**Aim of the exercise**. Reproduce, exactly and only, the lines of the data that follows from the one containing "332x375 pixels. How" down to the one containing "Open LEVEL 7 from the sidebar", without pictures.
┄┄┄┄┄┄┄┄┄┄
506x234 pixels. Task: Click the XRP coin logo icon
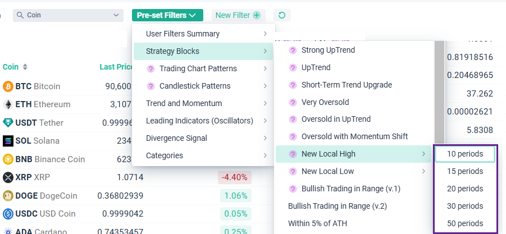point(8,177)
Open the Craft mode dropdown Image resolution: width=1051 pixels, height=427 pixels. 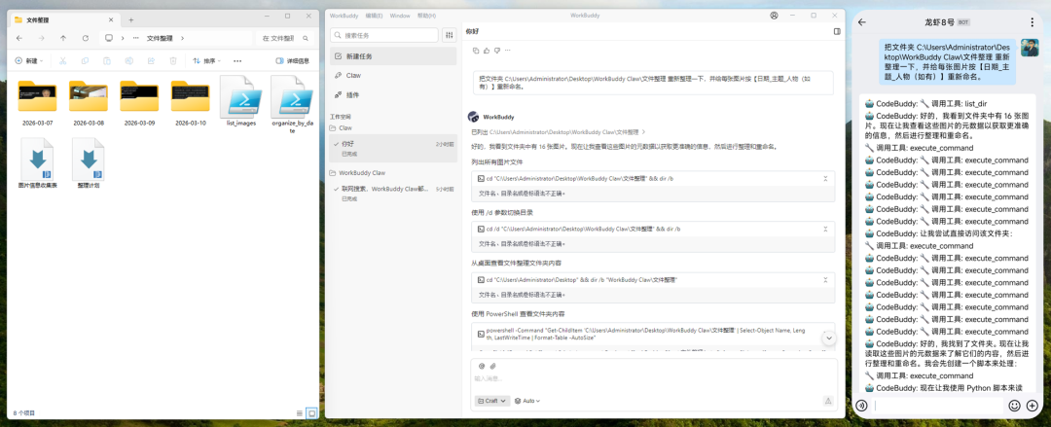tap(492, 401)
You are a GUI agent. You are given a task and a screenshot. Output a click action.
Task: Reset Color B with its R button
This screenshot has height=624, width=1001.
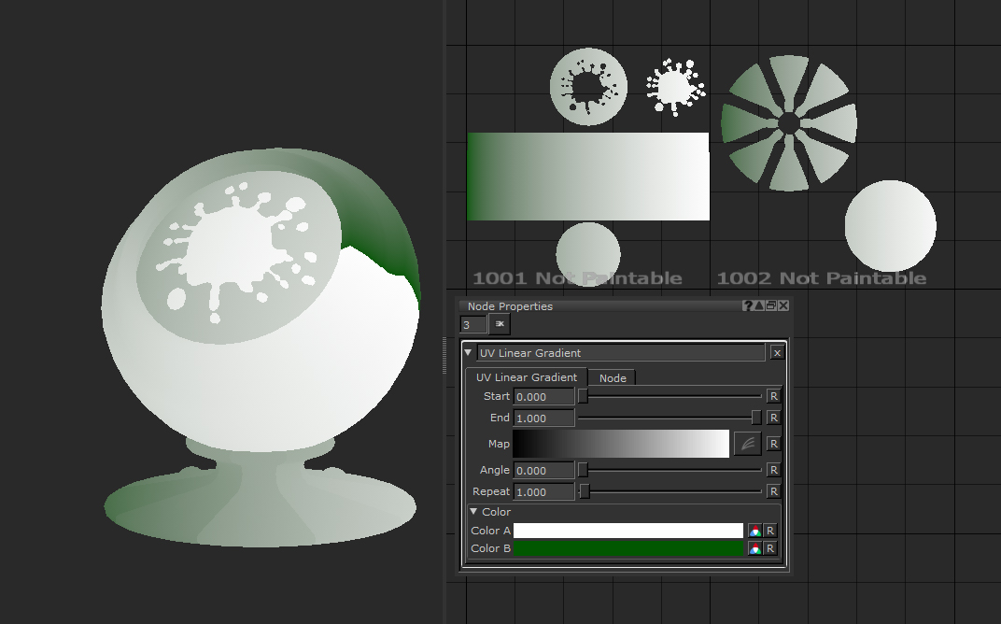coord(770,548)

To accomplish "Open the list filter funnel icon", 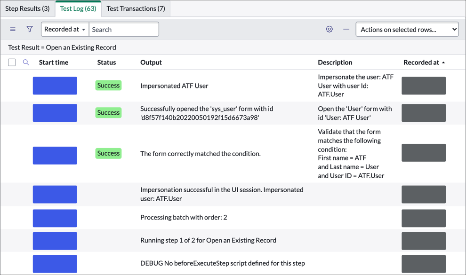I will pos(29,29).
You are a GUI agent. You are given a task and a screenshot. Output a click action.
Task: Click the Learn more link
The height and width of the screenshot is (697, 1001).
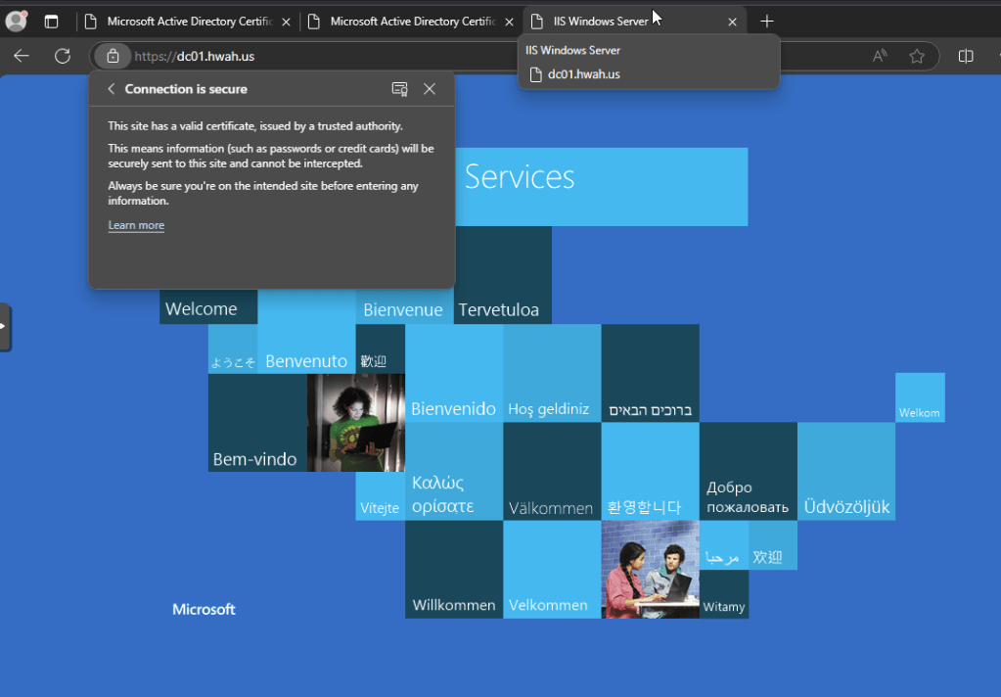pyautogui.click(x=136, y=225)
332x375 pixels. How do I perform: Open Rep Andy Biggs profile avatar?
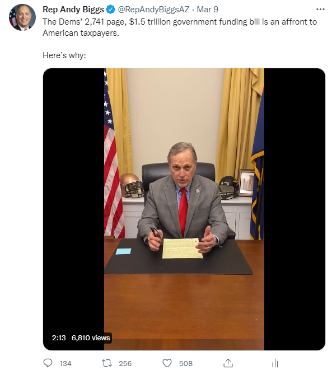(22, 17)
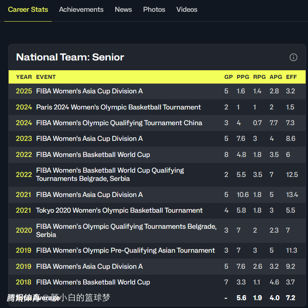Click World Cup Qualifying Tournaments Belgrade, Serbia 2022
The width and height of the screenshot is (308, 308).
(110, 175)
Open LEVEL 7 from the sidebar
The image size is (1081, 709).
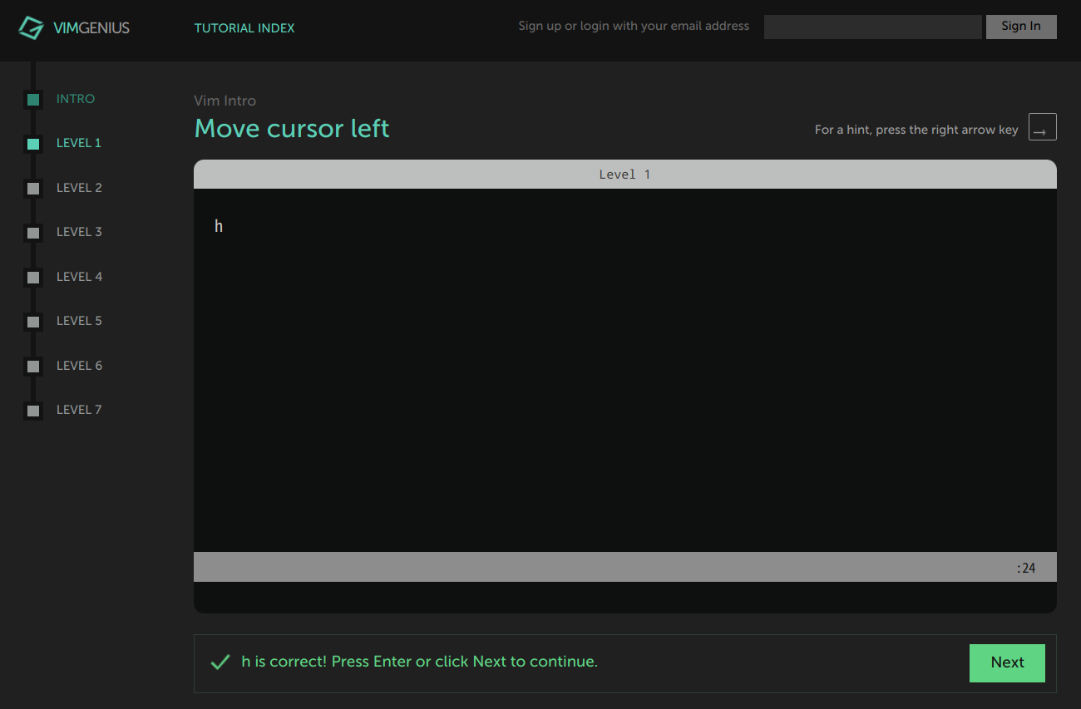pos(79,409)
┄┄┄┄┄┄┄┄┄┄
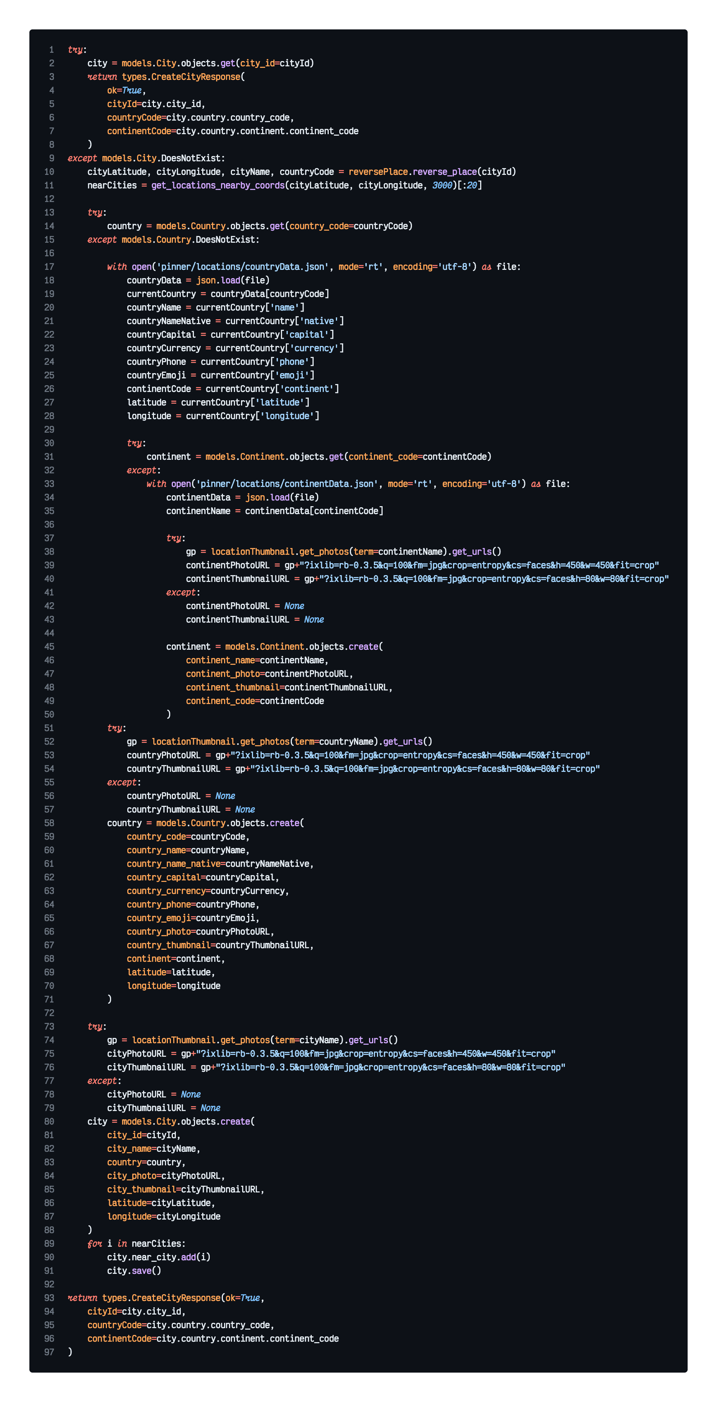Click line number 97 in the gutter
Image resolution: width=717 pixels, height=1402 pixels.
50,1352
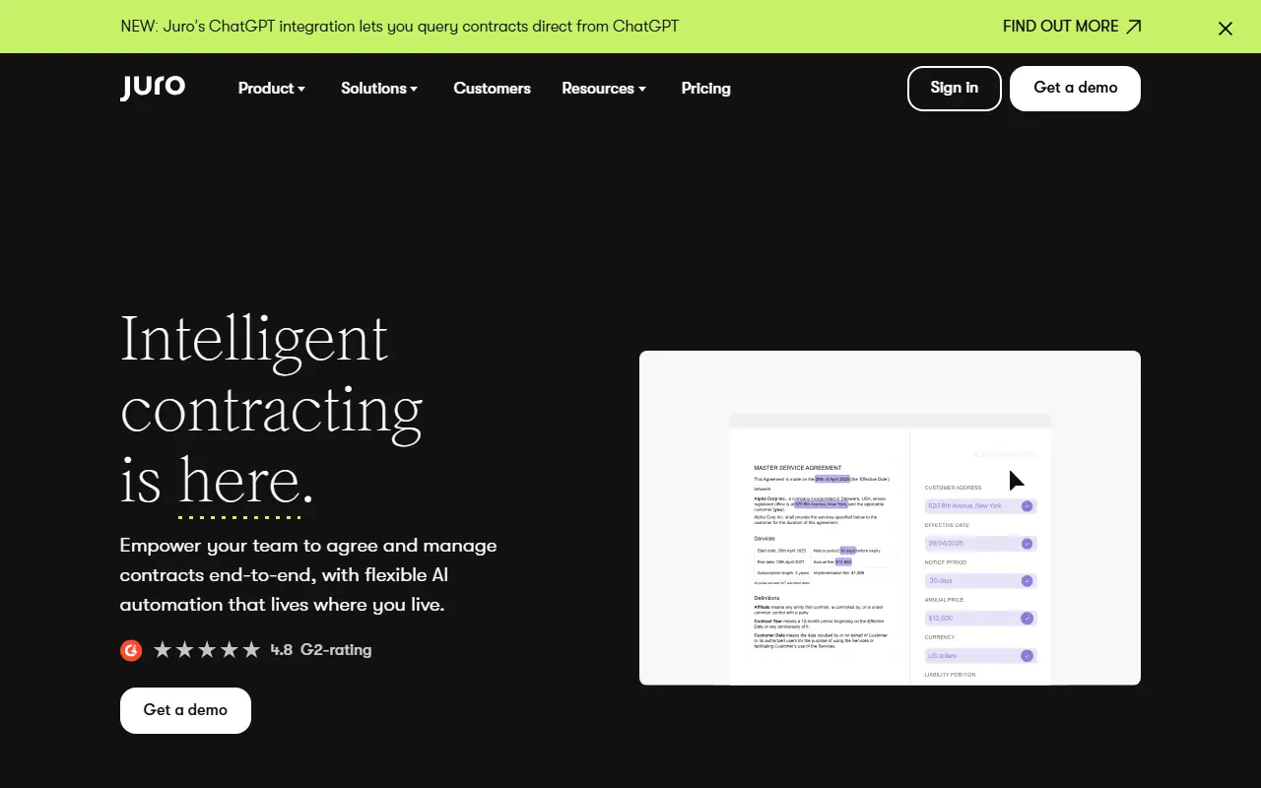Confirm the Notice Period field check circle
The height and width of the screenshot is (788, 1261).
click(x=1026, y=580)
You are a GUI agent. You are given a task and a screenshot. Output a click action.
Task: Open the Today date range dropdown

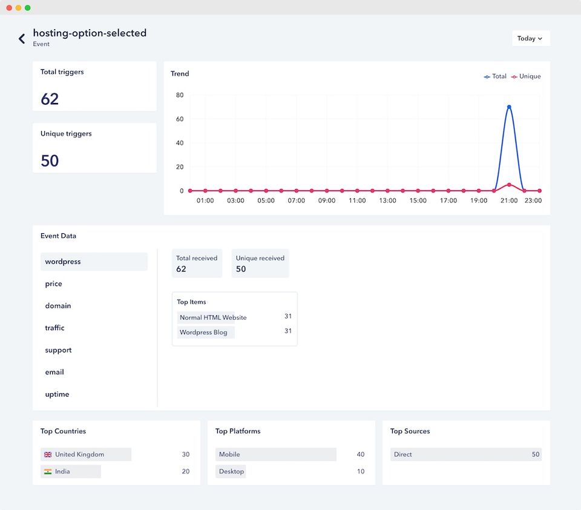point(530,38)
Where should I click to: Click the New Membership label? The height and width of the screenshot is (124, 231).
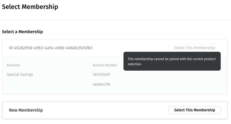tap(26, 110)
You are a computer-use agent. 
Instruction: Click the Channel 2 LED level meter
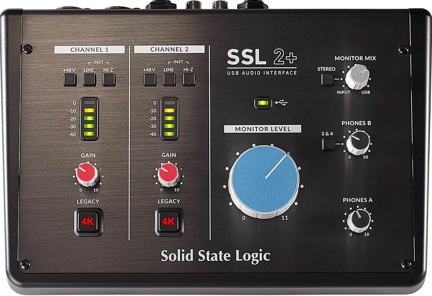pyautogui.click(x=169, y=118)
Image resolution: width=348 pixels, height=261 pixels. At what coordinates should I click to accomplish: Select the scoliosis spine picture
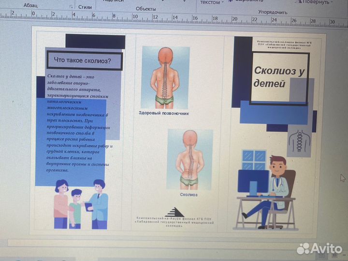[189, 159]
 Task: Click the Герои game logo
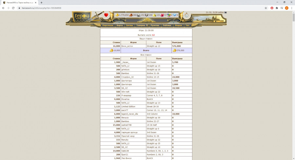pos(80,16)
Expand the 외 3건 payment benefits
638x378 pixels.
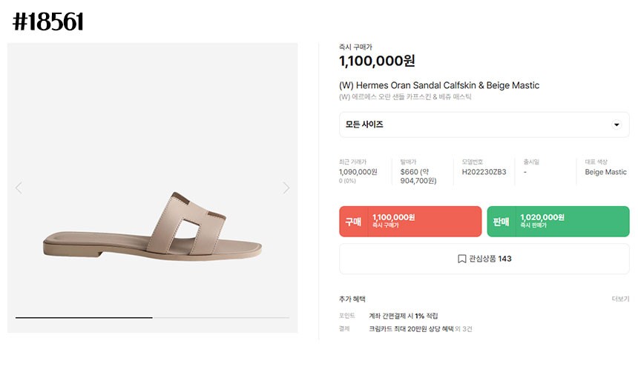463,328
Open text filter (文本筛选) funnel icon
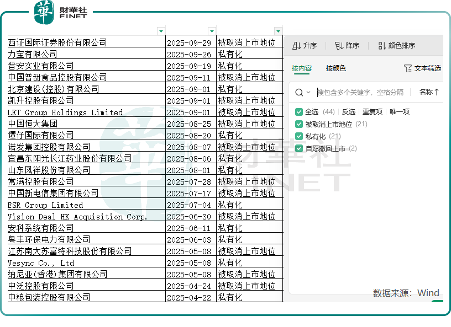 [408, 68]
┄┄┄┄┄┄┄┄┄┄
**Answer box**.
332x375 pixels. How do I perform: Open Rep Andy Biggs profile avatar?
(22, 17)
Click World Cup Qualifying Tournaments Belgrade, Serbia 2022
The width and height of the screenshot is (308, 308).
(110, 175)
Open LEVEL 7 from the sidebar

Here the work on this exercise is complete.